3 I will bless those who bless you,
And I will curse him who curses you;
And in you all the families of the earth shall be blessed.”
Many people interpret this covenant as a promise that Israel, the nation-state, will be the "great nation" that in turn blesses "all the families of the earth." In point of fact, the Abramic covenant foretells that Abram's (later Abraham's) descendants will be the instrument of God's blessing the rest of the world. That blessing is not realized in any human nation-state. Rather, the blessing is fully realized in Jesus.
Luke begins his genealogy with Adam, while Matthew reaches back only to Abraham. The difference is that Luke stretches back to Genesis 1-11 which, according to theologian Christopher J.H. Wright, "poses the question to which the rest of the Bible, from Genesis 12 on, answers." What is that question? Namely, how can a sinful and rebellious human race be reconciled with their Holy Creator? Luke's genealogy thus takes us back to the fall of the human race into sin, and the opening of the great question of the universal timeline. Matthew begins with Abram, who represents a significant marker in that timeline.

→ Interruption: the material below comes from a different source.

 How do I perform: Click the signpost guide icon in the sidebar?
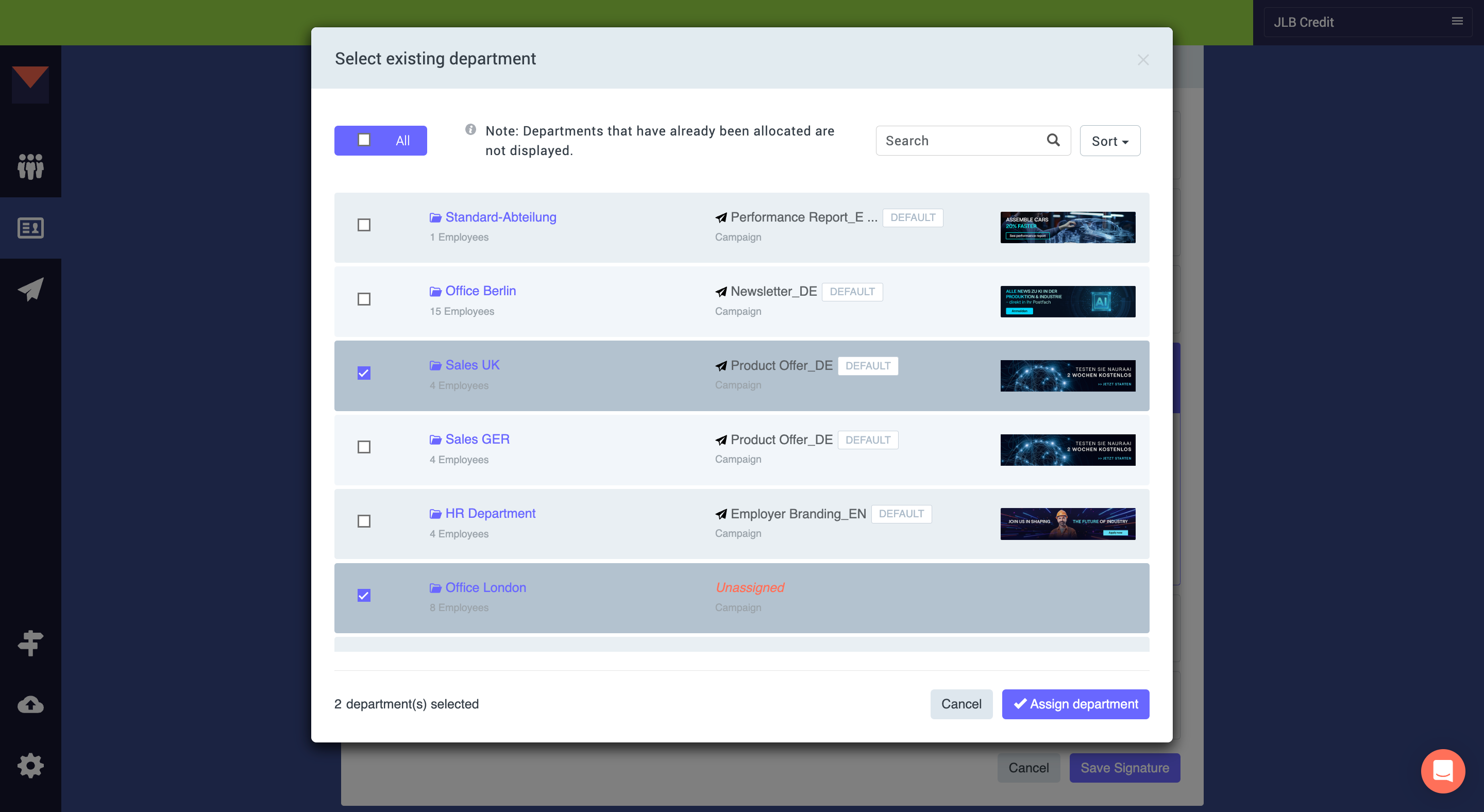pyautogui.click(x=30, y=644)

Abram begins Man's journey back to God. The first step in that plan was to leave Ur and head toward a vaguely promised land upon which God would found a great nation. This nation was not to be understood in the way that the United Nations today would consider a "nation," although the nation-state of Israel (in ancient times and now) is perhaps part of the overall plan. (Future articles will have to address that sticky issue). Rather, what God was promising Abraham was something much more special and significant. Abraham would not only father the Jewish race and people (as well as the Muslim race), but would, in fact, father the genealogical line that would lead eventually to Jesus Christ, the Son of Man and Redeemer of the World.
Hard to top that kind of a blessing.